Moscow knew what would get the Generalissimo to see Chou. Chiang’s most recent signal to Moscow had been just before the kidnap, in November, when the Chinese Red Army had its back to the wall after failing to reach the Russian arms supplies. On that occasion, Chiang’s ambassador in Moscow had asked for the return of Chiang’s son, Ching-kuo, and Moscow had said “No.” Now it was ready to respond. Late on 24 December the former Party leader, Po Ku, arrived in Xian, bearing special news. This piece of news got Chou into Chiang’s bedroom on Christmas Day. Chou told Chiang that his son Ching-kuo “would return.” It was only after receiving this promise from Stalin that Chiang agreed to the Reds’ demands, and invited Chou “to come to Nanjing for direct negotiations.” From this moment on, the CCP stopped being officially regarded as bandits, and was treated as a proper political party.
The Chiang — Chou meeting in Xian was brief, but it wrapped up the Reds-for-son deal that Chiang had been working on for years. This marked the end of the civil war between the CCP and the Nationalists.
THAT AFTERNOON the Chiangs left Xian. So did the Young Marshal, flying voluntarily into house arrest. Chiang was at the peak of his popularity. When his car drove into Nanjing, spontaneous crowds lined the streets to hail him. Fireworks crackled all night long. People who experienced those days say that Chiang’s prestige shone like the midday sun. Yet his triumph was short-lived, and the deal that regained his son rebounded against him. His calculation that he could contain Mao and outsmart Stalin was wishful thinking. Mao was uncontainable — and the small CCP had just been promoted to a major “opposition party.”
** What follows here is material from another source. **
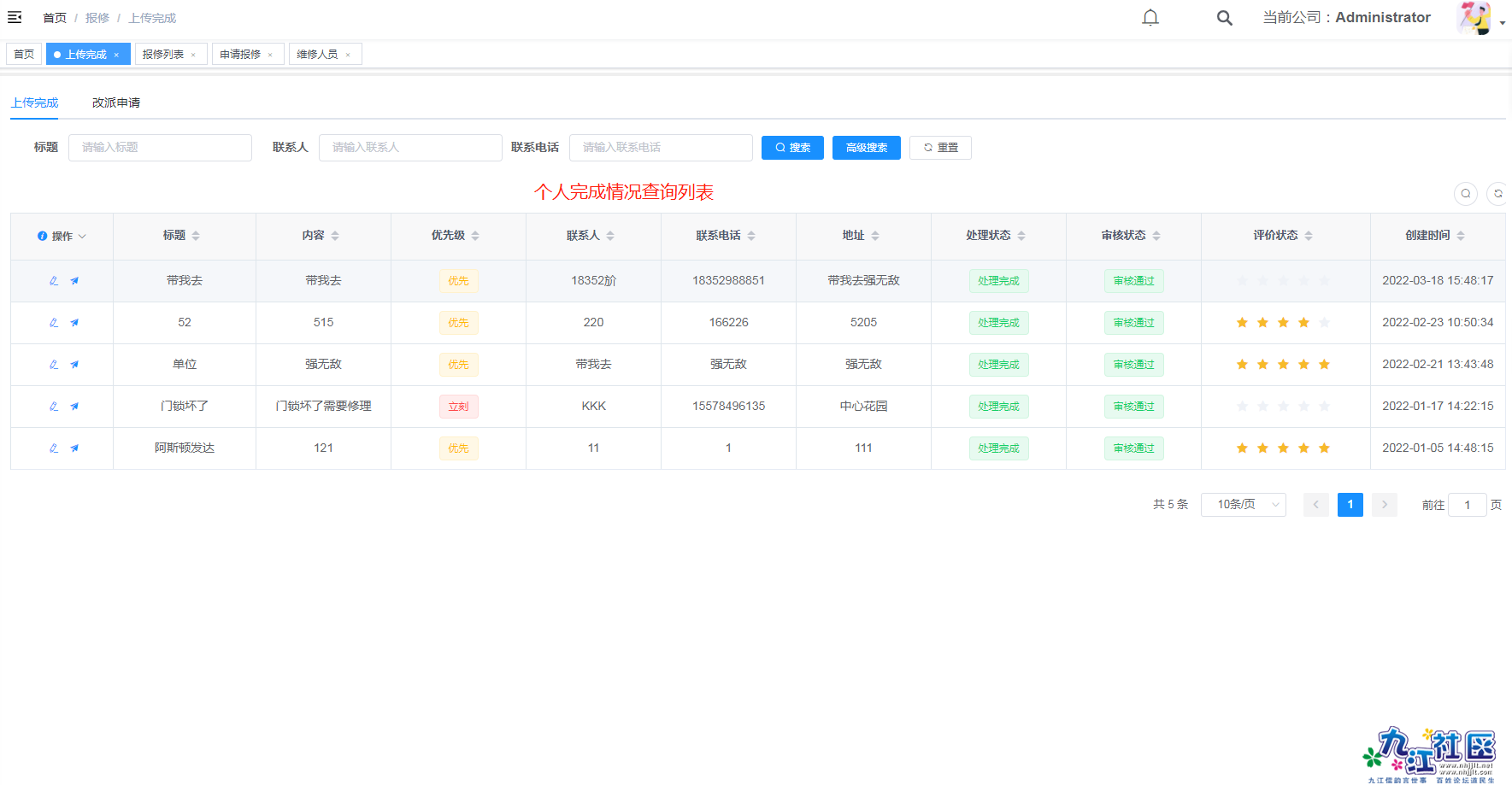Click the 高级搜索 button
This screenshot has width=1512, height=785.
pyautogui.click(x=866, y=148)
The Young Marshal’s bitterness against Moscow and the CCP flared briefly during our otherwise very friendly meeting with him fifty-six years later. When we asked him whether the Chinese Communists had told him about the real Soviet attitude towards him before the coup, he snapped back with sudden hostility: “Of course not. You ask a very strange question.”
Mao later tried to claim that the Comintern’s cable of 16 December “was garbled, and could not be decoded,” and that the CCP asked Moscow, on the 18th, to retransmit it. This has to be a fabrication. Radio operators at the core of CCP operations told us that the standard procedure was that if a cable was illegible, they would instantly ask Moscow to retransmit and would definitely not wait for two days — least of all at a time of crisis. Mao told his Politburo on the 19th: “Comintern instructions have not arrived.”
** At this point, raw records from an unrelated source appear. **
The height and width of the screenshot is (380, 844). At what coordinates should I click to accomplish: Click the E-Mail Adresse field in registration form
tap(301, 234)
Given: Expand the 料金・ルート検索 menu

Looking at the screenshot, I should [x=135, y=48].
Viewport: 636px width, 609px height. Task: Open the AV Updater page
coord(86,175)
Since then, he has become one of the biggest legends in Chinese history, the subject of endless books and articles, and both admired and denounced. But even his adversaries hardly mention his machinations with the Russians, or that these were the result of personal ambition. To the end of his long life he claimed that the kidnapping was inspired by “pure motives.” To us in 1993, he said: “Mme Chiang understood me well … she said I didn’t want money, I didn’t want territory, I only wanted sacrifice [
18. NEW IMAGE, NEW LIFE AND NEW WIFE (1937–38 AGE 43–44)
AS SOON AS the dust from the kidnapping settled, in January 1937 Moscow told Mao exactly how it viewed the next stage. The CCP was to abandon its policy of trying to overthrow the government by violence, and stop confiscating land and robbing the rich; instead, it would in effect recognize Nanjing as the legitimate government, and put the Red territory and Red Army under Chiang. Mao accepted the shift as a purely tactical expedient, and the CCP made a public pledge to Nanjing that embodied the policy changes willed by Moscow. This opened a new phase for the Party.
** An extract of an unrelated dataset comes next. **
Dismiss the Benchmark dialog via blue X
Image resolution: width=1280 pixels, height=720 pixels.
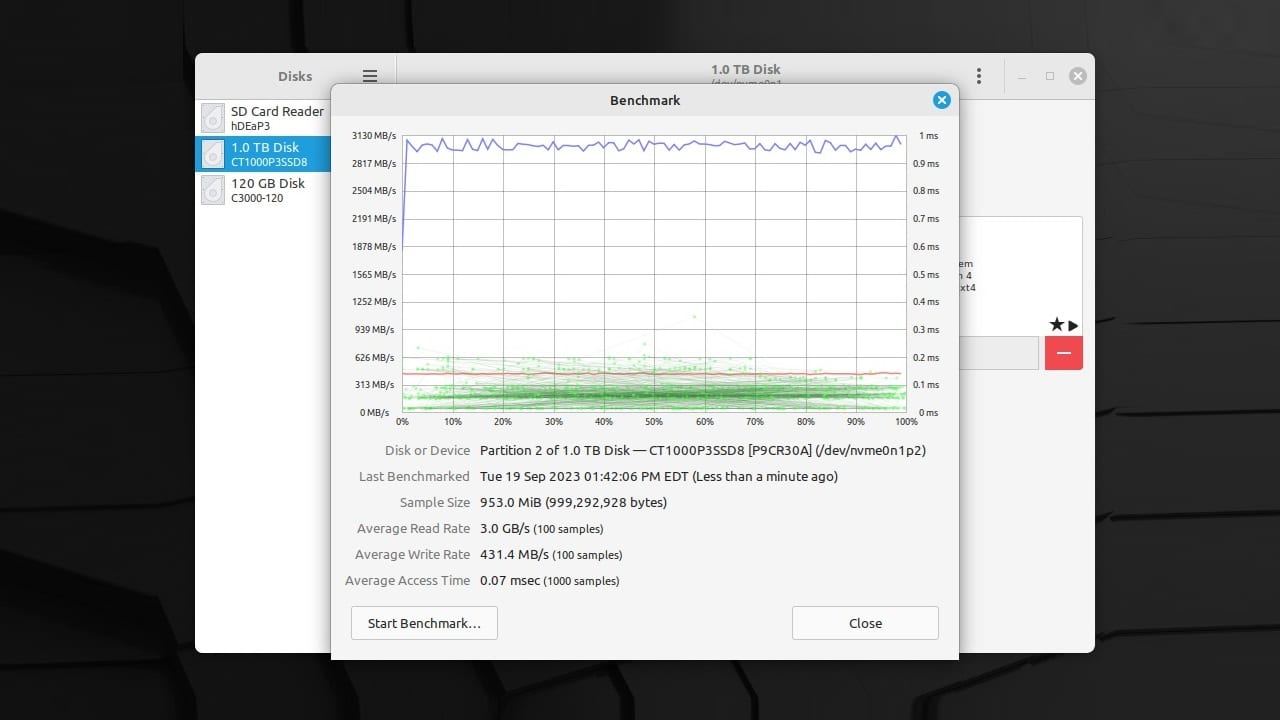click(941, 100)
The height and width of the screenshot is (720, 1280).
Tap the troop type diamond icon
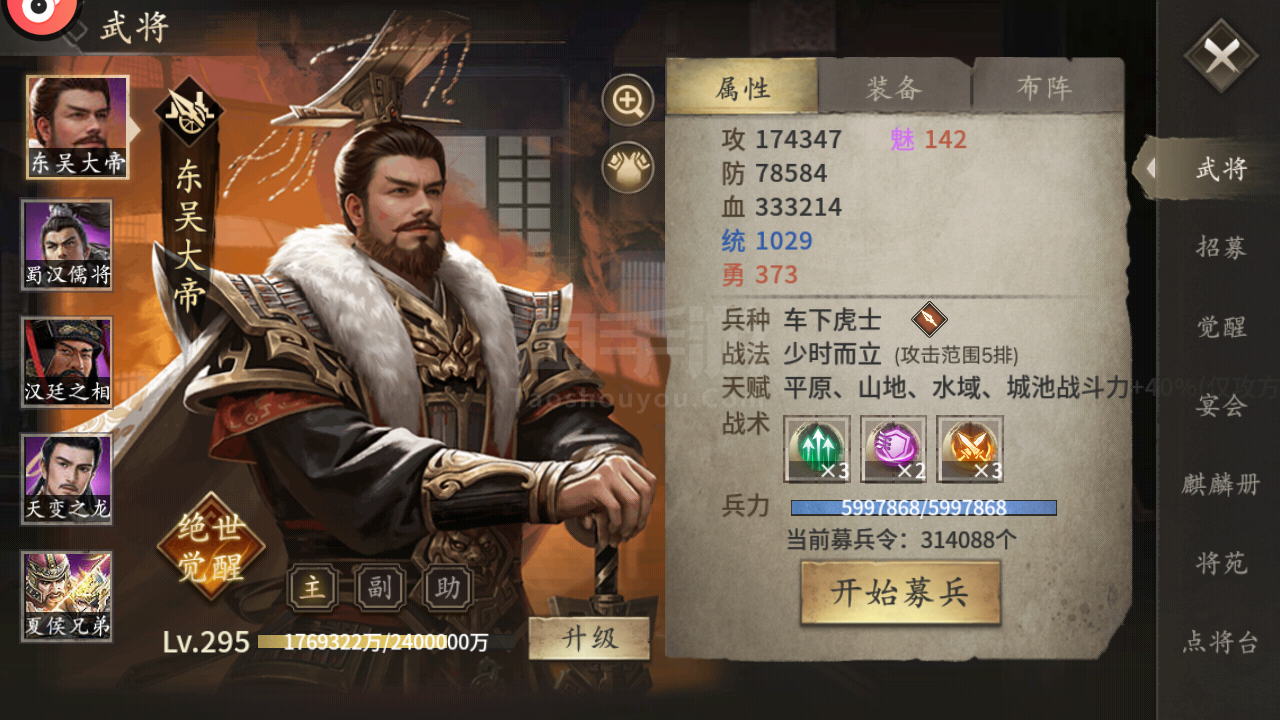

As a quid pro quo, Chiang was to assign some territory to the Red Army, and fund the Communist administration and army. Mao naturally went all out to get the largest possible swath of territory and the highest level of funding. In the end, the Reds were allocated 129,600 square kilometers of ground, with a population of about 2 million, and Yenan as their capital. This settlement brought substantial government funding. Chiang also armed and paid for over 46,000 regular Red troops (the number he officially recognized).
In order to help Mao achieve these gains, Stalin held on to Chiang’s son. Not until he was satisfied about Chiang’s concessions did he deliver. On 3 March the Soviet Politburo decreed, in its peculiar crabbed idiom, “Not to oppose the return to China of Chiang Kai-shek’s son.” Ching-kuo returned to China on 19 April, and was reunited with his father after more than eleven years as a hostage.